:: Task input

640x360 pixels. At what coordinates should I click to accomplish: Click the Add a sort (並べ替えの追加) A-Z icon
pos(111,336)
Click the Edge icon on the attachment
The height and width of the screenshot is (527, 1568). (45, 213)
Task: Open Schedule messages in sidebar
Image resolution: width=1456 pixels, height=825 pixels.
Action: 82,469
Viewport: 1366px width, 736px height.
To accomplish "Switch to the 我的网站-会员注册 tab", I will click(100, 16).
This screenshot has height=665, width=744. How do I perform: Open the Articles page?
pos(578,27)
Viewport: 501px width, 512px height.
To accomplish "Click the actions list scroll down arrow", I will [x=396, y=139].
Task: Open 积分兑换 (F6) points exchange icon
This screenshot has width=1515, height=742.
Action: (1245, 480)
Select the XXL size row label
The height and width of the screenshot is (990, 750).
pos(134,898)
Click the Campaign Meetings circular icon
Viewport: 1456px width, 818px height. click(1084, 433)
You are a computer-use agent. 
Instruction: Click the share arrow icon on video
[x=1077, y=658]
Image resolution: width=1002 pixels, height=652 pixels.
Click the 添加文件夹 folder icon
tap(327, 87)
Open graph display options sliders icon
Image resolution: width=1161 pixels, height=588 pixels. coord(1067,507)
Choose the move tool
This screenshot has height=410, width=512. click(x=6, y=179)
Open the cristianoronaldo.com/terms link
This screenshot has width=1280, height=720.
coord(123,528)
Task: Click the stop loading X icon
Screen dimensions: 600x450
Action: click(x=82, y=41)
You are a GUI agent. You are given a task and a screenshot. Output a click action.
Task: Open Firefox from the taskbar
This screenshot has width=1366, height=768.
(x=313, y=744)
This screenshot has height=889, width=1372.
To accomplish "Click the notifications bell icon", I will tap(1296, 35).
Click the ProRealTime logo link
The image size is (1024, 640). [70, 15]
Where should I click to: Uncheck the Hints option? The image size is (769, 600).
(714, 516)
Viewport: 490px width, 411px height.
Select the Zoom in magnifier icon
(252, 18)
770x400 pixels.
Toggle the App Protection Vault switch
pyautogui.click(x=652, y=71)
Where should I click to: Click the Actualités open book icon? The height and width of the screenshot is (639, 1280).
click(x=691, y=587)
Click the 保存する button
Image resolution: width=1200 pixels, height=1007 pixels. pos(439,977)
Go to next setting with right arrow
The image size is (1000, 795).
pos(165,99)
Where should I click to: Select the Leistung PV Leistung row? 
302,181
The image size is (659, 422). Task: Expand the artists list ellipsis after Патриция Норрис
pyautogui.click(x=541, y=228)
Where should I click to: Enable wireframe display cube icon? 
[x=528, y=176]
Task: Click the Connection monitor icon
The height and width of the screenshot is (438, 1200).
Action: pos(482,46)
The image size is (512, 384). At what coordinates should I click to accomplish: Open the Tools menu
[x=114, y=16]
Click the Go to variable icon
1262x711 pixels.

::::

Goal: Duplicate the part of the lines above that opens with the line containing "Task: Click the Connection monitor icon" and runs through the last line.

Written reply:
Task: Click the Connection monitor icon
The height and width of the screenshot is (438, 1200).
Action: pos(482,46)
The image size is (512, 384). At what coordinates should I click to accomplish: Open the Tools menu
[x=114, y=16]
Click the Go to variable icon
1262x711 pixels.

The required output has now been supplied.